That told Toby part of what he wanted to hear. “You’re not surprised that she could do it. Only that she did.

Kenani pretended to be absorbed with the difficulties of dressing himself. Toby let him get away with his silence for a minute or so, then he said, “Tell me how it happened. How did my mother end up being trapped in hibernation like that? It wasn’t her own choice, was it?”

Kenani began to tuck into his food. He was obviously thinking about his options—what he could say, what he could leave out, what he could get away with. Finally he sighed and said, “I don’t know for sure what happened that day. None of us were there, just the three of them. But they’d been arguing pretty fiercely, that’s for sure.”

“About what?”

“This myth about you being some kind of messiah was part of it…” Kenani hesitated, then took the plunge. “But not all of it. Fact is, your mother’d been overriding their commands to the system. There were some new worlds that had joined the lockstep—this was, what, about eight years in, our time—and they wanted to use their own cicada beds. Break the McGonigal monopoly. Peter and Evayne were having none of that, let me tell you. So many services are tied to the beds that they could shut whole cities out of the system—and they did. Your mother brought ’em back in.
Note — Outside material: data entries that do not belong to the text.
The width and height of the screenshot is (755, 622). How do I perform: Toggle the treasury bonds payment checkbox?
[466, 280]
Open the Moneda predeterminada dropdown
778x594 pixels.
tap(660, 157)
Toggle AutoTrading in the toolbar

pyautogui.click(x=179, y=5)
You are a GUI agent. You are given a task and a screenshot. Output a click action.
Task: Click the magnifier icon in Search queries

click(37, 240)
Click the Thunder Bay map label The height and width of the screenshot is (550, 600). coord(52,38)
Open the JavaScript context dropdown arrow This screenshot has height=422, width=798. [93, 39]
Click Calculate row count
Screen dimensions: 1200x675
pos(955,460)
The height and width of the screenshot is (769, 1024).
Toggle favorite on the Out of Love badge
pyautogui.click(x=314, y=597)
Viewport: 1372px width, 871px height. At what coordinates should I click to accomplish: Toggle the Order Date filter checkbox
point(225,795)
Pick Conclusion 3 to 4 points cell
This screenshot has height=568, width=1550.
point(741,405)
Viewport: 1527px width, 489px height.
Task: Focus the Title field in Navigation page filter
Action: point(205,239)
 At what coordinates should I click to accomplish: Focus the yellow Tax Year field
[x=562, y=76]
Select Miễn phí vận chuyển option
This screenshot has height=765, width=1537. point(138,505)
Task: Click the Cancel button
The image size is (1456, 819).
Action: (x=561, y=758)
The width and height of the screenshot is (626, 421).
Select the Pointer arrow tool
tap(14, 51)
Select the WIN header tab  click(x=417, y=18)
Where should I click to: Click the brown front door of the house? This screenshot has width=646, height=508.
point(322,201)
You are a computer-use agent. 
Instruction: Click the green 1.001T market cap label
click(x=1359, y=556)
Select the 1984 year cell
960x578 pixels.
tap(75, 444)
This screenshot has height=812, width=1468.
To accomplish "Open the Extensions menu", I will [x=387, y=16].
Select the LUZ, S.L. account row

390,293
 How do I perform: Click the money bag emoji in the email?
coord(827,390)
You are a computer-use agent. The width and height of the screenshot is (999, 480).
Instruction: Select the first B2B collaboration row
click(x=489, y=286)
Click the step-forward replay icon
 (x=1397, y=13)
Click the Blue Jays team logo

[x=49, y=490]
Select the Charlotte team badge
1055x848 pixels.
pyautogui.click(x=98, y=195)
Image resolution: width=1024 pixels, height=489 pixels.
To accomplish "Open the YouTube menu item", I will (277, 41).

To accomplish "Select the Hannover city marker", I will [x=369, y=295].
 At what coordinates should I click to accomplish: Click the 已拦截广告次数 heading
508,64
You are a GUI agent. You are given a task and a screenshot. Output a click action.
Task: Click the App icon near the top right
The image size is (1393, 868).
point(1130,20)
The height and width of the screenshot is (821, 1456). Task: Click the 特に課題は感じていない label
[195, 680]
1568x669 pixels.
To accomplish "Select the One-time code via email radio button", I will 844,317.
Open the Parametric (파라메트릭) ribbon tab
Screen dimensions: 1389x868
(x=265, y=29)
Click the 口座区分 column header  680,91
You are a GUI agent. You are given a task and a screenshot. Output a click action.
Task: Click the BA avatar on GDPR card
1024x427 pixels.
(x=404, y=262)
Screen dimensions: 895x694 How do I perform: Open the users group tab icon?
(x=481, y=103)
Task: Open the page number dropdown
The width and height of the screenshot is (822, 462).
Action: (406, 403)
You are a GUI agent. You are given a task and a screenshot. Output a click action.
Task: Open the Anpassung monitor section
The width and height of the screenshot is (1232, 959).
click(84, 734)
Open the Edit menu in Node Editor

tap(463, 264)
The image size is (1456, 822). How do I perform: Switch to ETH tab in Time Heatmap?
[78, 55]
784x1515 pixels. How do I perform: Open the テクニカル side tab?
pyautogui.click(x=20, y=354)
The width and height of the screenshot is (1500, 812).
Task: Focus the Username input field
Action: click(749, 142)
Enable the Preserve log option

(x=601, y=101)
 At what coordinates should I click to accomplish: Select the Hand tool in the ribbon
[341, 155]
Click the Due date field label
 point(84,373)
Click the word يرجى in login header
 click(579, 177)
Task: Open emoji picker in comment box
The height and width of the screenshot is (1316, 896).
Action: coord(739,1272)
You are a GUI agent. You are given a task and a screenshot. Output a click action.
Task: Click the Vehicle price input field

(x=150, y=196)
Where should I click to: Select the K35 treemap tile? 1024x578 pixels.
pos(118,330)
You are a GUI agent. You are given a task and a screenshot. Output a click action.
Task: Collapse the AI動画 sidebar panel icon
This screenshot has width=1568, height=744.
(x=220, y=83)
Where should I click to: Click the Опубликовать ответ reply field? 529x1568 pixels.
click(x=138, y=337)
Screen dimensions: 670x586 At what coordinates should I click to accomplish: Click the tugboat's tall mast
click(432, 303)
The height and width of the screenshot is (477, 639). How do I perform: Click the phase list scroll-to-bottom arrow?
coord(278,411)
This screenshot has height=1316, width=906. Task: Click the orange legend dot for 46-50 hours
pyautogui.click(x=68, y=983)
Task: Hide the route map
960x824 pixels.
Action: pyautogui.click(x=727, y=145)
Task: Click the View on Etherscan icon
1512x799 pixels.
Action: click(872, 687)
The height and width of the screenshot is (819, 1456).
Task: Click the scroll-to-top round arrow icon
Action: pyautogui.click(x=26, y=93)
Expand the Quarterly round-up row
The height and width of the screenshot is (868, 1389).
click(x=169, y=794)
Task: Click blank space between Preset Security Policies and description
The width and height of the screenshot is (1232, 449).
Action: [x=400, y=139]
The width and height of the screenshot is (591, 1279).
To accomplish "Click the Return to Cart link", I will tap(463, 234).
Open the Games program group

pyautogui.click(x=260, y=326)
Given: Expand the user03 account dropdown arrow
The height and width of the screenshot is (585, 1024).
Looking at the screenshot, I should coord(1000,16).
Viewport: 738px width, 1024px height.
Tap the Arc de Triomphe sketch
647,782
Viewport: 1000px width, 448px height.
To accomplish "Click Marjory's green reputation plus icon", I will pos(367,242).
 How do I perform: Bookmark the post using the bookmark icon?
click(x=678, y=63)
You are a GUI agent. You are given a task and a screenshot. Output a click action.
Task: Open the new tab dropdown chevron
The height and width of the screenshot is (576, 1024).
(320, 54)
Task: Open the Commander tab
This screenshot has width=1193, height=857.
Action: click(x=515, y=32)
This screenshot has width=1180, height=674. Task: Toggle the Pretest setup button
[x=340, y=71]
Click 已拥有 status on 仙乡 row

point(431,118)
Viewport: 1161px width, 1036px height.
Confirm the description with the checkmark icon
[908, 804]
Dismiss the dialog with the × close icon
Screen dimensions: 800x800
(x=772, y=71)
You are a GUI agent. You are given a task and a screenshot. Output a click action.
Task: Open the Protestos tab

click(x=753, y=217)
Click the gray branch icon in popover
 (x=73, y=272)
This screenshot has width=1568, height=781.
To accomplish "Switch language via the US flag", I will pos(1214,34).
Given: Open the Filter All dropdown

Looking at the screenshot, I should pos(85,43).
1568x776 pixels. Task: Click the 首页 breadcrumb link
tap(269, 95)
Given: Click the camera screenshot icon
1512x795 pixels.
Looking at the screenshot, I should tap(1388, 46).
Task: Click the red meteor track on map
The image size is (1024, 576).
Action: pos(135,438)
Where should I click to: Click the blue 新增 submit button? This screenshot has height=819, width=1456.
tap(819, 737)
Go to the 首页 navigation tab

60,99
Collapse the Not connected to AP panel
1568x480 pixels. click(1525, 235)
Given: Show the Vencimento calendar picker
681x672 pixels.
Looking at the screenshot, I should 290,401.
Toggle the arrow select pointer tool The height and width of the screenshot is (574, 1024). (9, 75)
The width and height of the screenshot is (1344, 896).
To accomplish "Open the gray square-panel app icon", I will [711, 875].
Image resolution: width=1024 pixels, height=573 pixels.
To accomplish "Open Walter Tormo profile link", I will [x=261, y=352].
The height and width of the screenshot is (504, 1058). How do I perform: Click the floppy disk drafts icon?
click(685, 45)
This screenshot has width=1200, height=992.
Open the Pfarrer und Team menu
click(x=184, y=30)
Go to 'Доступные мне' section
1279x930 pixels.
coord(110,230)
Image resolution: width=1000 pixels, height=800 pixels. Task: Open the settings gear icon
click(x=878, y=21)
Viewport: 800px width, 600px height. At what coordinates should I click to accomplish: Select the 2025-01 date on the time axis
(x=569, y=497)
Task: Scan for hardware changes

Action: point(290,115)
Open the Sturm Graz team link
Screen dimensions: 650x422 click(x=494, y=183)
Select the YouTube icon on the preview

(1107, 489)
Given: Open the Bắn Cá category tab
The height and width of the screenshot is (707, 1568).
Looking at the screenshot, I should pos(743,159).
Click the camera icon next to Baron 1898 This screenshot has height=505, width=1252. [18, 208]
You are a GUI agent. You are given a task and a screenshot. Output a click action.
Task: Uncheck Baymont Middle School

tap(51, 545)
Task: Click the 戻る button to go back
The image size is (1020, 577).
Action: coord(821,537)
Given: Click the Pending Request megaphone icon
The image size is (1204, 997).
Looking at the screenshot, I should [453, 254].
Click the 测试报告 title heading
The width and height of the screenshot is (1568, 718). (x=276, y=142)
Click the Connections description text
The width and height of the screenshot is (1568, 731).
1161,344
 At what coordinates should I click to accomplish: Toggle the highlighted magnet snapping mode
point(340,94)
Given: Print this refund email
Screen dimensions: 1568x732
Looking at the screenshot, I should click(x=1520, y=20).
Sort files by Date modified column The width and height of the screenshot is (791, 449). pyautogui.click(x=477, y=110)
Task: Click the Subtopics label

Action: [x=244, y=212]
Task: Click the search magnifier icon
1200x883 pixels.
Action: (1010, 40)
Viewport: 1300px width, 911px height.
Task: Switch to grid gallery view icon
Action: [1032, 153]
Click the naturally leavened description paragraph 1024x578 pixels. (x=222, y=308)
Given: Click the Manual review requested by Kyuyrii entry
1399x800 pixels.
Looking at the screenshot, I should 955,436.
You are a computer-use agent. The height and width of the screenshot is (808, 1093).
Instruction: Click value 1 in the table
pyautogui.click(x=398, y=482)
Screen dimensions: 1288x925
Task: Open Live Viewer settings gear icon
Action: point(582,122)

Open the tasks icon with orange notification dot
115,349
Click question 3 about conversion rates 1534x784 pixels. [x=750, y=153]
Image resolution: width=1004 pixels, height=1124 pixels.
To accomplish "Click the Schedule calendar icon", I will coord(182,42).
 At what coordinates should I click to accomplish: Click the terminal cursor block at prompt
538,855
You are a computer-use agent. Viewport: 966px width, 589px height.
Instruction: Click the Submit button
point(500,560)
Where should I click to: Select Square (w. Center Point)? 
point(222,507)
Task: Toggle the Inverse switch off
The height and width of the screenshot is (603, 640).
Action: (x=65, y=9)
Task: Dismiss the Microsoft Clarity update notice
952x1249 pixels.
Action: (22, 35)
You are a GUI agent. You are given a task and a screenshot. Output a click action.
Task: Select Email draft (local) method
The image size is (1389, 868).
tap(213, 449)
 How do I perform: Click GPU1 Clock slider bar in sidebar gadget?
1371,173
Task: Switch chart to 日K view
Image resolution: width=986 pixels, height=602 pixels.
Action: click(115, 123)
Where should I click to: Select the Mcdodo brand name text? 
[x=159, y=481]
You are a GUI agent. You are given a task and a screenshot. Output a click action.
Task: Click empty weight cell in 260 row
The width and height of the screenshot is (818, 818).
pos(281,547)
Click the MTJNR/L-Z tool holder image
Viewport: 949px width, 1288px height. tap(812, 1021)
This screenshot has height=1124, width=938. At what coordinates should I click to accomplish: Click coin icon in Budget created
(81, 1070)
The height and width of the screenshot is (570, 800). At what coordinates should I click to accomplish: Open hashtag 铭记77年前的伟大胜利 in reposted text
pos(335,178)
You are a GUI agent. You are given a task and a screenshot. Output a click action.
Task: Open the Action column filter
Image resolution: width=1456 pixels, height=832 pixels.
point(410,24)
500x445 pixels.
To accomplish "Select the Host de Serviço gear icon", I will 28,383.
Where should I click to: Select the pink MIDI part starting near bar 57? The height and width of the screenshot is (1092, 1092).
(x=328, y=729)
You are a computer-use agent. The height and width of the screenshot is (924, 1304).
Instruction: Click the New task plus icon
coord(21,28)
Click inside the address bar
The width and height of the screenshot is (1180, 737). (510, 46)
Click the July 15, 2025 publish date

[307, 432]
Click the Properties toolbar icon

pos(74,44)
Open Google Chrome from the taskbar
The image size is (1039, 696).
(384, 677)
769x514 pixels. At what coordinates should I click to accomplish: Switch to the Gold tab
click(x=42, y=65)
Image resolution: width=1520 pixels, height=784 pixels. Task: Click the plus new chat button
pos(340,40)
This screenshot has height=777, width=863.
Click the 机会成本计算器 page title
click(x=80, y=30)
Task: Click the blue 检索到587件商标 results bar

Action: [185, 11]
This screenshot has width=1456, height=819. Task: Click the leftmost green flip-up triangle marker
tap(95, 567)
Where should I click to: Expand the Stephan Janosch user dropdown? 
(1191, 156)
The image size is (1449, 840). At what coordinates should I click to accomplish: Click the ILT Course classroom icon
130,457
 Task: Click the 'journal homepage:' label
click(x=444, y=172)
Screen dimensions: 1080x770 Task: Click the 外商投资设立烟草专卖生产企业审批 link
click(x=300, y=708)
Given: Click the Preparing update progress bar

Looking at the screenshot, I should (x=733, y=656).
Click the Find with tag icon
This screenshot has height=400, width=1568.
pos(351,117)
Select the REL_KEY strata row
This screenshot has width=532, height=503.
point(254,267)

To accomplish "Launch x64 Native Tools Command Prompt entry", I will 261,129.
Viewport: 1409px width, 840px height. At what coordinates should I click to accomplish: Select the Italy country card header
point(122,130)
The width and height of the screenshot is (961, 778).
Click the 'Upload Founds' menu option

She wanted to change the way the lockstep operated, but somehow the other two weren’t letting her do it. She wanted a democratic system, they wanted to keep control.

“Here’s the thing, Toby. If Evie did something, Cassandra would just shut it down; she could do the same with Peter. If both Peter and Evie both ordered something, Cassie couldn’t override them. But neither of them alone could override her, either.”

“Ah,” said Toby. It was as he’d thought.

“I don’t know how they got her into the bed. Might have knocked her on the head for all I know. But anyway, she wasn’t able to counter their command when they put her under. They came back and told us she was wintering over to wait for you, like she had in the past. We were suspicious, but what could we do? The time stretched out and she didn’t wake up, and then we found out Evayne had been sending people to worlds outside the lockstep, feeding them this rubbish about Toby being the messiah and Cassie some mystic figure waiting for the end of time. It was pretty clear at that point what had happened.”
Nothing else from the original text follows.